Sale 1259 — Worldwide Stamps and Postal History
Sale Date — Tuesday-Thursday, 21-23 June, 2022
Category — Trans-Oceanic Record (Chronologically)
VERY FINE. A SCARCE COVER FLOWN ON THE "COLUMBIA", FROM WHICH MOST OF THE MAIL WAS CONFISCATED BY GERMAN AUTHORITIES.
Especially desirable signed by the pilot
VERY FINE. A MAJOR NEWFOUNDLAND AND FLIGHT COVER RARITY. ESPECIALLY SCARCE AND DESRIABLE BEING POSTED FROM HARBOUR GRACE.

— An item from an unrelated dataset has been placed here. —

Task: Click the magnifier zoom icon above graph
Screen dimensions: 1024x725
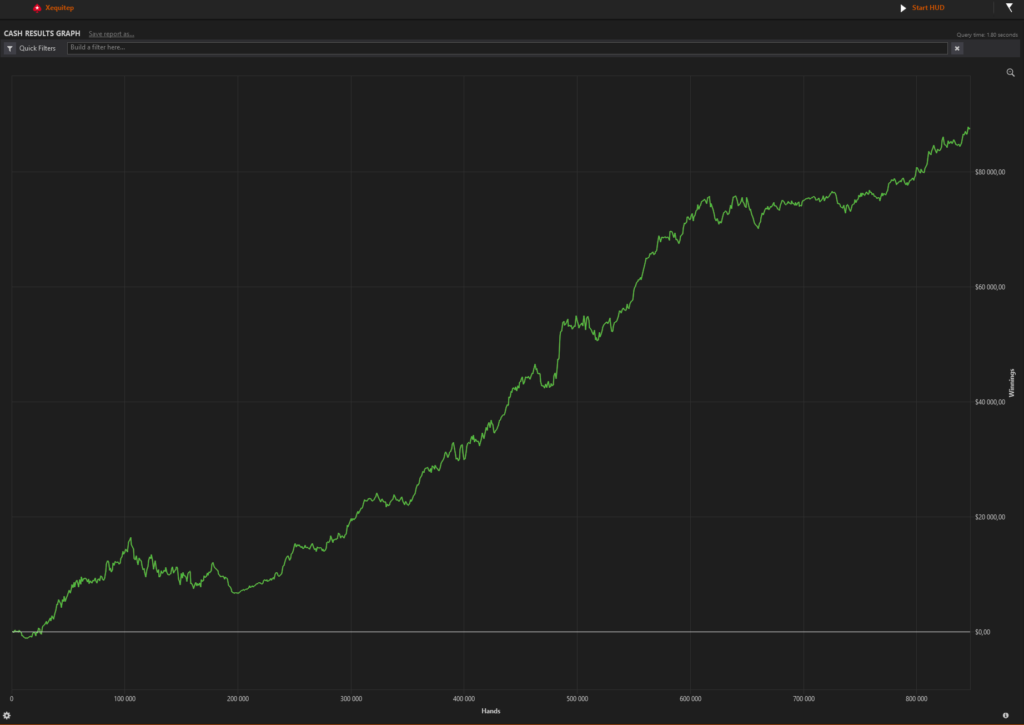Action: click(x=1010, y=73)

The Newfoundland government overprinted 300 copies of the 36c "Caribou" issue for use on this flight. Only 100 were actually used: 65 from St. John's and just 35 from Harbour Grace. Five unused blocks of four are known. After flying 2,650 miles, the plane was forced down at Tresco Island, off the coast of England. The "Columbia" was able to finish the flight, landing at Croydon Airport on October 13.
It is our observation that covers posted from Harbour Grace are offered with far less frequency than the approximately 2-1 ratio of St. Johns posting that were made.

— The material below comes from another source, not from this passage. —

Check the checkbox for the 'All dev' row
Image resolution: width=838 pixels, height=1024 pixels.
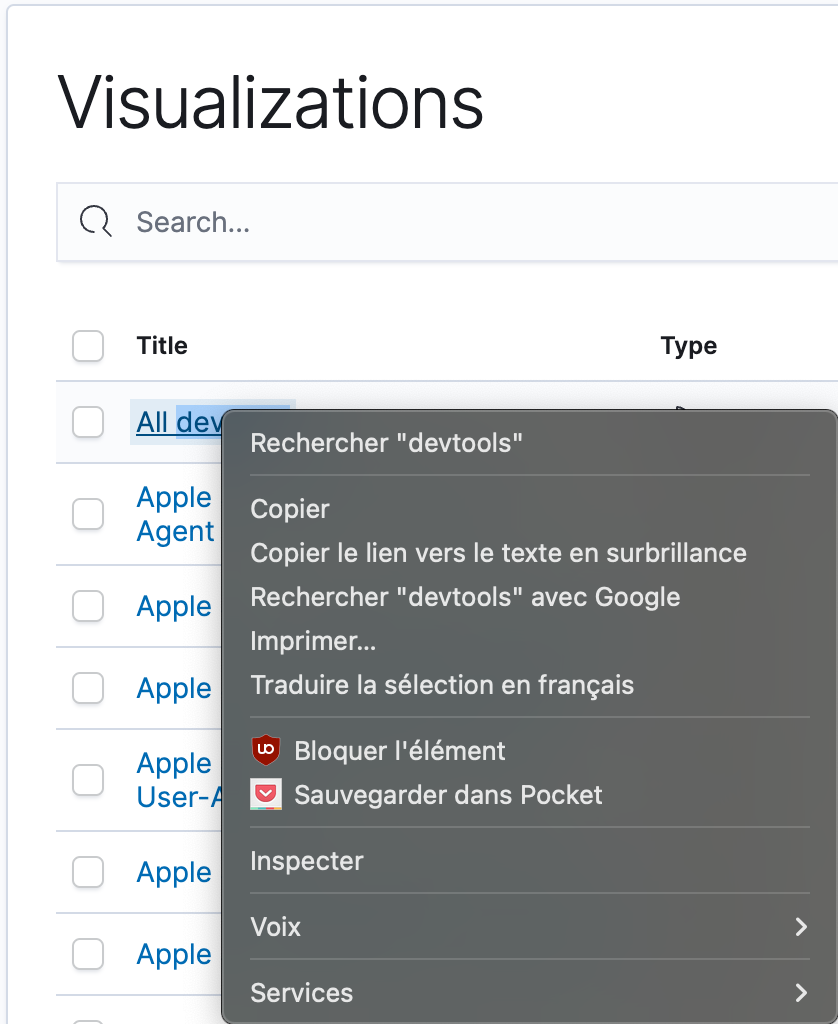tap(88, 422)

With 1979 Nussbaum certificate. Scott $15,000.00. Unitrade C$18,000.00
VERY FINE. A REMARKABLE AND RARE COVER CARRIED ON MATTERN'S UNSUCCESSFUL ATTEMPT TO FLY SOLO AROUND THE WORLD.
Jimmy Mattern began his journey by flying non-stop from New York to Norway, taking off on June 3, 1933, and arriving June 4. However, on the next leg of the journey (to Moscow), Mattern crashed in Siberia and was missing for weeks. A Russian pilot rescued Mattern and carried him to Nome, Alaska. Mattern flew another plane from Nome back to New York. Throughout this arduous journey, Mattern carried with him a small quantity of mail. The few known examples bear his signature and postmarks from each stop.
Signed Mikulski and Arthur Falk
VERY FINE APPEARANCE. A RARE POSTCARD USED ON THE ABORTED MOSCOW-SAN FRANCISCO FLIGHT.
Three Soviet pilots took off from Schlovsky Military Airport near Moscow on a 6,000-mile non-stop flight to San Francisco via the North Pole. The ran into difficulties over Siberia and were ordered to return to their base. The limited amount of mail that they carried was later forwarded by airmail.